Using the records below, give the number of lines where the word "agent" appears, with no further output.

→ **DATA PROVIDED**
=== Section Start ===

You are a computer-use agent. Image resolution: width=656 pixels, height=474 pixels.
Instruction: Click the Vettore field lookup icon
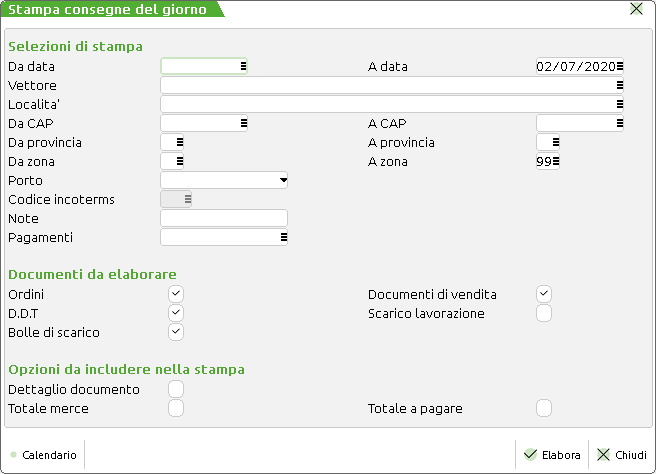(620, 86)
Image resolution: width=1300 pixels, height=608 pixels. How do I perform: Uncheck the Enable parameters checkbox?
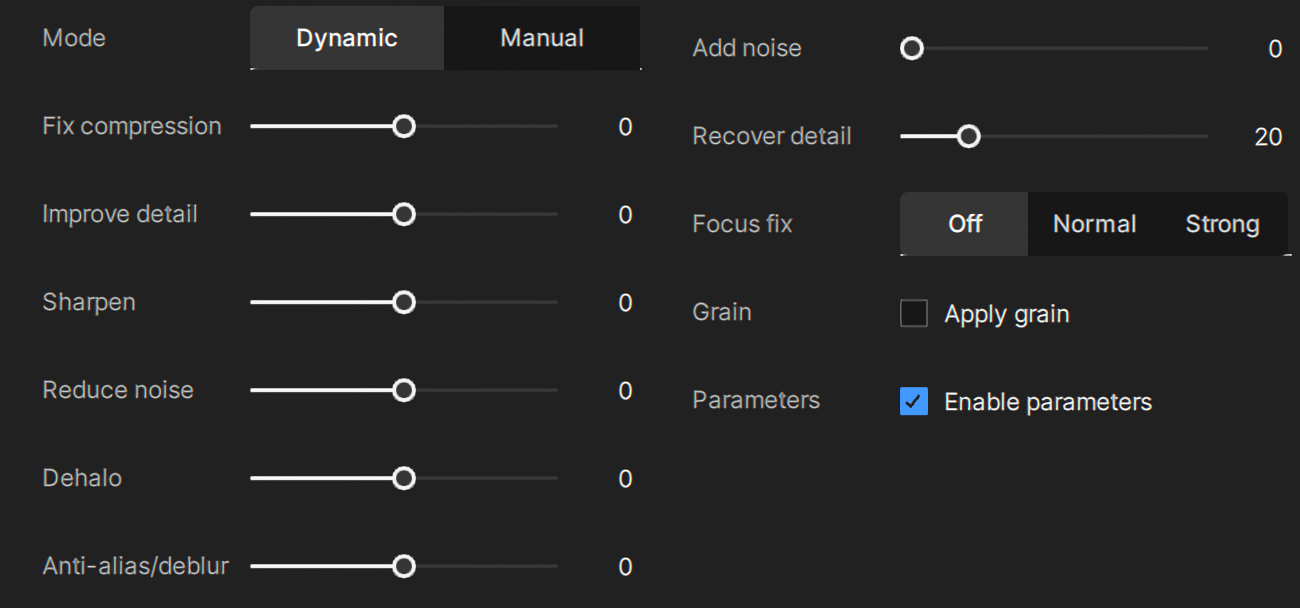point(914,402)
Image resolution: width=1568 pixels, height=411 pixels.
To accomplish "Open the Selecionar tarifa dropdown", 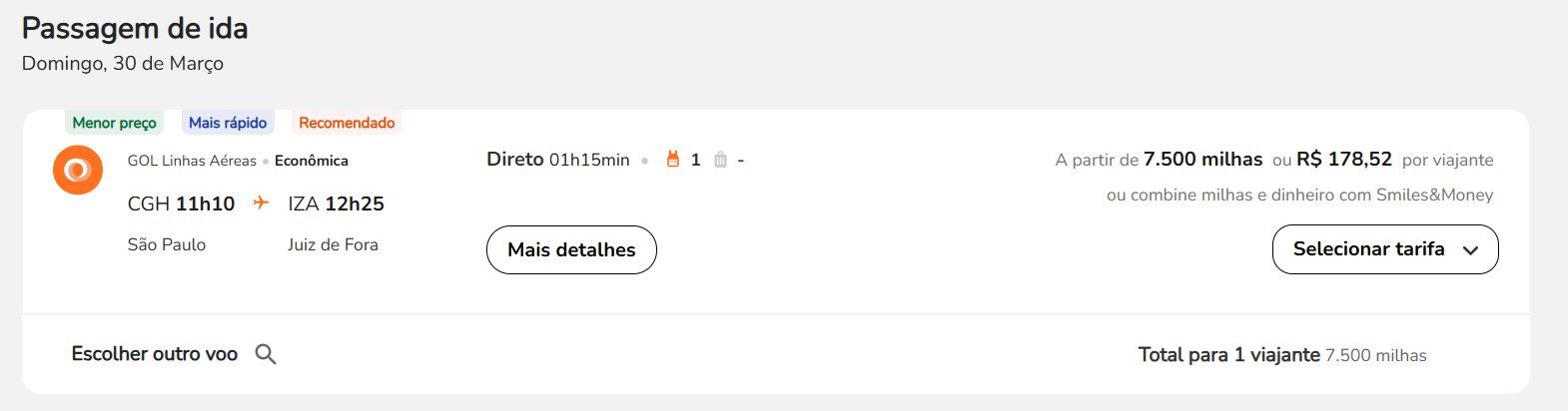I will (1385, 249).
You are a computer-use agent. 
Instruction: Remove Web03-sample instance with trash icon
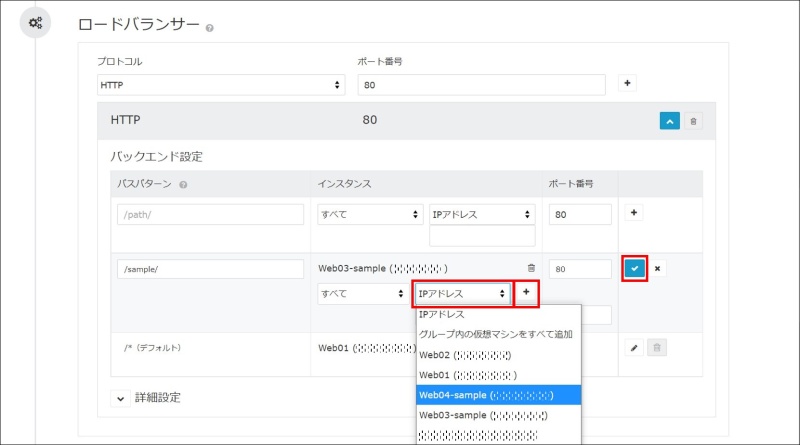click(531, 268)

=== Section End ===

→ **ANSWER SPACE**
2